Los flagelos procariotas operan de manera diferente a como lo hacen los

eucariotas. El filamento está en la forma de una hélice rígida y las bacterias se mueven cuando la hélice rota. Existe considerable evidencia que demuestra que los flagelos actúan como las propelas de un bote. Las bacterias mutantes con flagelos rectos o regiones del gancho anormalmente largas (mutantes poligancho) no pueden nadar. Cuando las bacterias son fijadas a una laminilla de vidrio usando anticuerpos para proteínas del filamento o del gancho, el cuerpo de la célula rota rápidamente sobre el flagelo estacionario. El motor flagelar puede rotar muy rápidamente; en E. coli, por ejemplo, rota a 270 revoluciones por segundo (r.p.s.) y Vibrio alginolyticus promedia 1,100 r.p.s.

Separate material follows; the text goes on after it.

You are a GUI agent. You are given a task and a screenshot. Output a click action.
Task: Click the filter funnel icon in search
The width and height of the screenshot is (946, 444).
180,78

La dirección de la rotación flagelar determina la naturaleza del movimiento

bacteriano. Las bacterias monótricas con un flagelo polar rotan en dirección contraria a las manecillas del reloj (vistas desde fuera de la célula) durante el movimiento normal hacia adelante mientras que la célula en sí rota lentamente en dirección de las manecillas del reloj. El movimiento flagelar rotando helicoidalmente empuja a la célula hacia adelante con el flagelo siguiéndola atrás. Las bacterias monótricas se detienen y cambian de dirección de manera aleatoria revirtiendo la dirección de la rotación del flagelo. Las bacterias flageladas perítricas operan de una manera algo similar. Para moverse hacia delante, los flagelos rotan en dirección contraria a las manecillas del reloj; conforme los hacen, ellas doblan sus ganchos para formar un haz rotatorio que las impulsa hacia adelante. La rotación del flagelo en dirección de las manecillas del reloj rompe al haz y la célula se detiene o cambia de dirección.

Debido a que las bacterias nadan gracias a la rotación de sus flagelos rígidos,

debe haber algún tipo de motor en su base. De acuerdo con una hipótesis, un flagelo rota debido a interacciones entre los anillos S y M. Un eje se extiende desde el gancho y termina en el anillo M, el cual puede rotar libremente en la membrana plasmática. Se cree que el anillo S está unido a la pared celular en las Gram-positivas y no rota. De esta manera, si los dos anillos interactúan de alguna manera, el resultado es un movimiento giratorio. Los anillos O y L de las Gram-negativas podrían actuar como orientadores para la rotación del eje. En contraste, hay alguna evidencia de que el cuerpo basal es una estructura pasiva y rota dentro de un complejo de proteínas embebidas en la membrana de una manera similar a como lo hace un motor eléctrico en el centro de un anillo de electromagnetos.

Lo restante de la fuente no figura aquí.